→ **TO BE DONE**:
Copy the HTML syntax text from "What does your" up to and including "display the page.", changing "error messages" to "warnings" throughout.

==== TEXT

Another HTML Syntax Rule

Nesting must be done properly.

Otherwise there is difficulty building the tree.

Syntax Rules

A web developer writes HTML to produce a nested list.

Which rule is broken?

Nested Lists Done Correctly

Two Sets of Syntax Rules!

In fact, HTML5 has two sets of syntax rules!

XML syntax uses a very strict set of rules.

HTML syntax allows you to break the rules…
in certain cases.

XML Syntax

In XML syntax, e.g.:
tags must be in lowercase;
each start tag must have an end tag or, for void elements, an extra slash;
attribute values must be quoted;
…and so on.

Ironically, it's easier to use the strict XML syntax than the HTML syntax!

Breaking the Rules

What does your browser do if your web page is not well-formed?

Browsers (almost) never give error messages.
They do their best to build the tree and display the page.

HTML Validation

If browsers don't give error messages,
how do you know if your page is well-formed or not?

You can validate your page:
https://html5.validator.nu/
https://validator.w3.org/

Character Sets

  • A character set is a collection of characters.
  • E.g. the ASCII character set is 128 characters, mostly from the modern Latin alphabet.

========
==== SUPPLIED RECORDS

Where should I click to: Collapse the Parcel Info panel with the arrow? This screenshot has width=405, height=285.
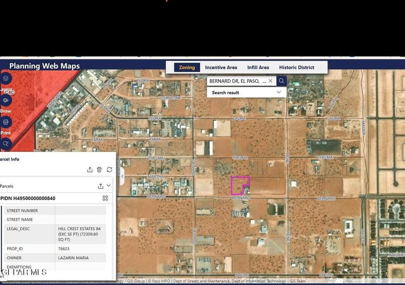[x=123, y=176]
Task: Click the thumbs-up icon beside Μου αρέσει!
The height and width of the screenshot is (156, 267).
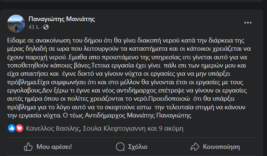Action: pyautogui.click(x=28, y=146)
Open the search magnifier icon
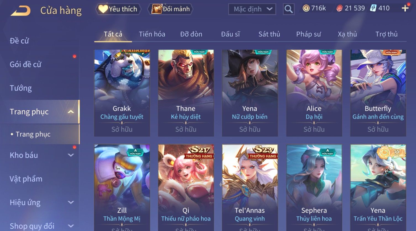This screenshot has height=231, width=416. (288, 9)

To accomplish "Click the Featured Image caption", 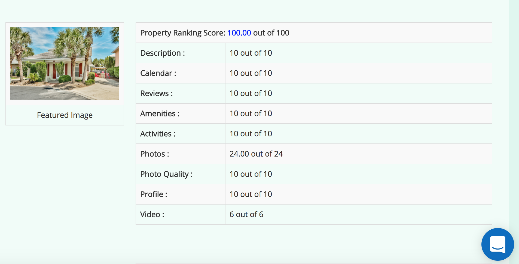I will [x=65, y=115].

========

→ **RIGHT ANSWER**:
What does your browser do if your web page is not well-formed?

Browsers (almost) never give warnings.
They do their best to build the tree and display the page.